EXERCISE:
Reproduce exactly the lines from the one that holds "You are a computer-use" through the last line of the entries, both ends included, but not the pictures.

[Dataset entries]
☆ ☆ ☆ ☆ ☆ ☆ ☆
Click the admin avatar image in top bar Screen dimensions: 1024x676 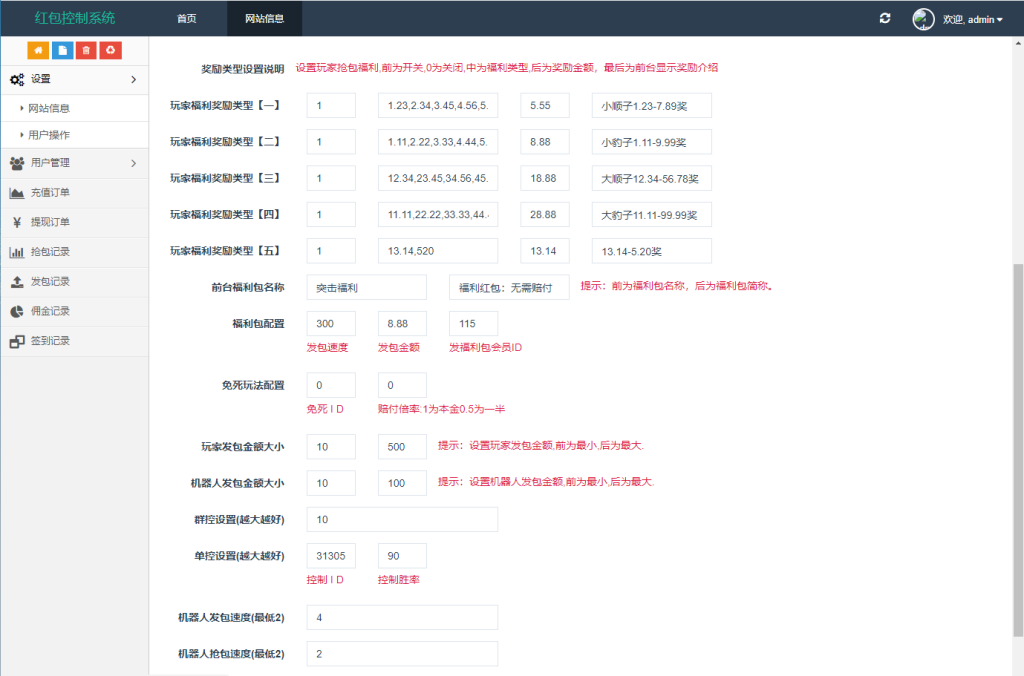point(922,18)
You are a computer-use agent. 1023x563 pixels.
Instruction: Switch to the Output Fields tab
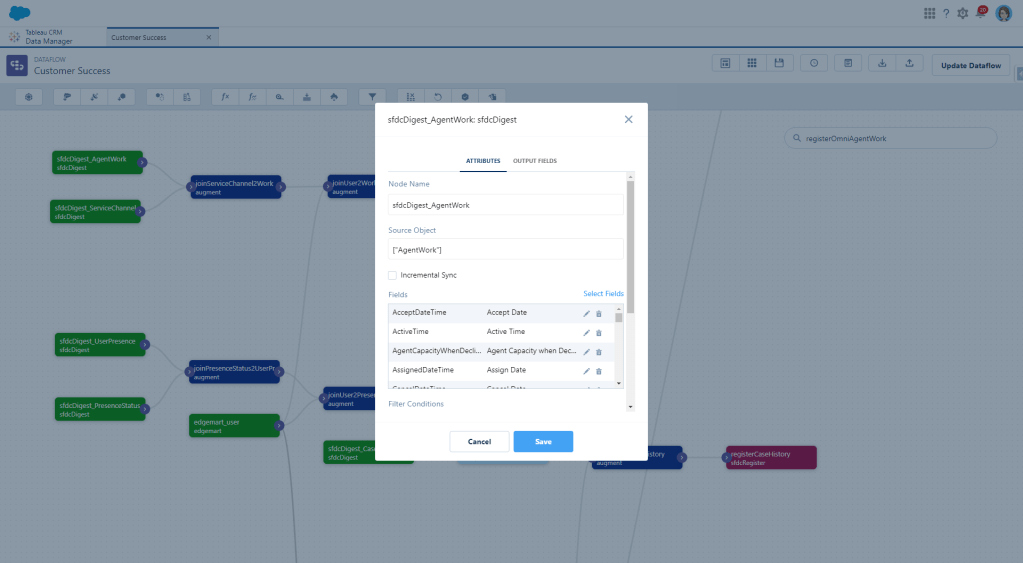[x=535, y=161]
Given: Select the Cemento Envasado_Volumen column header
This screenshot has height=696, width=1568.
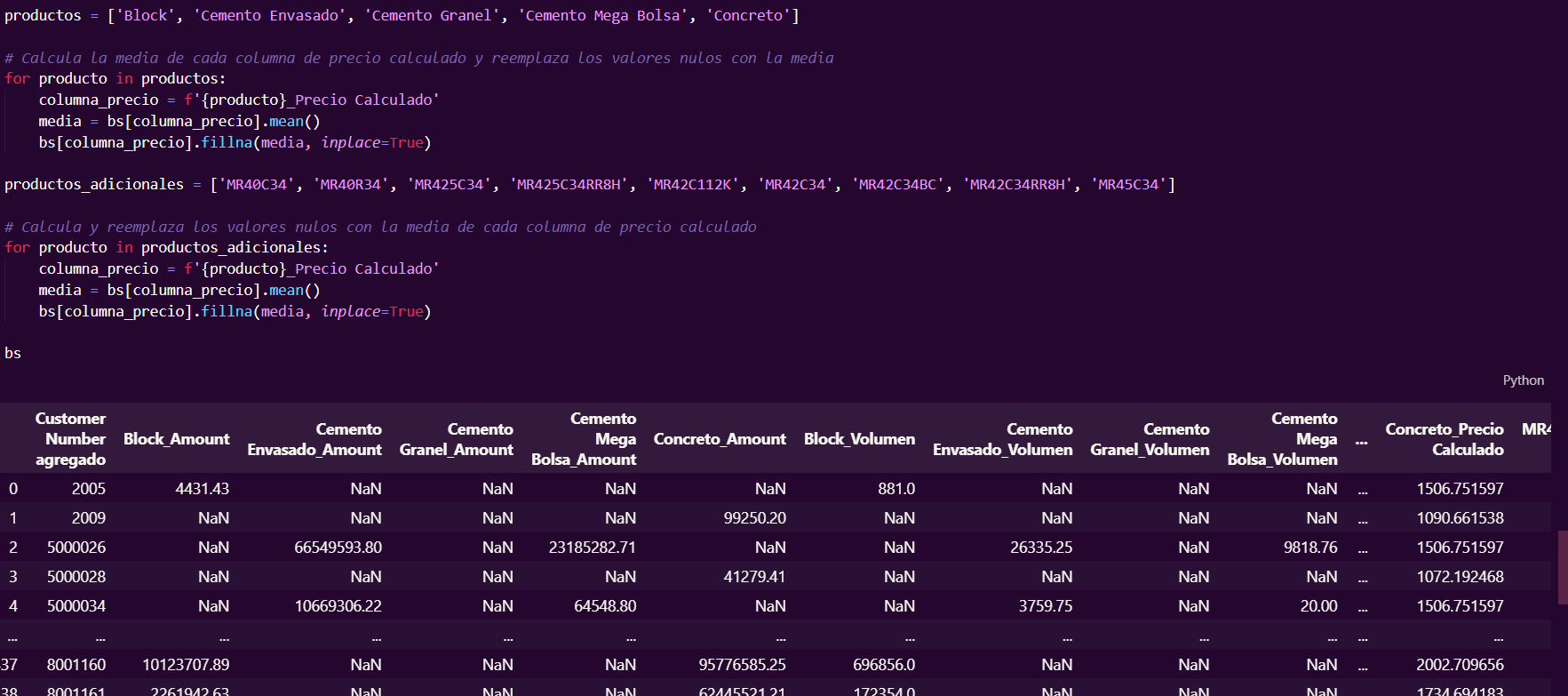Looking at the screenshot, I should coord(1002,439).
☆ ☆ ☆ ☆ ☆ ☆ ☆
WRITTEN REPLY:
You are a computer-use agent. 1023x563 pixels.
Instruction: Switch to the Output Fields tab
[x=535, y=161]
Given: Select the Cemento Envasado_Volumen column header
This screenshot has height=696, width=1568.
Looking at the screenshot, I should coord(1002,439).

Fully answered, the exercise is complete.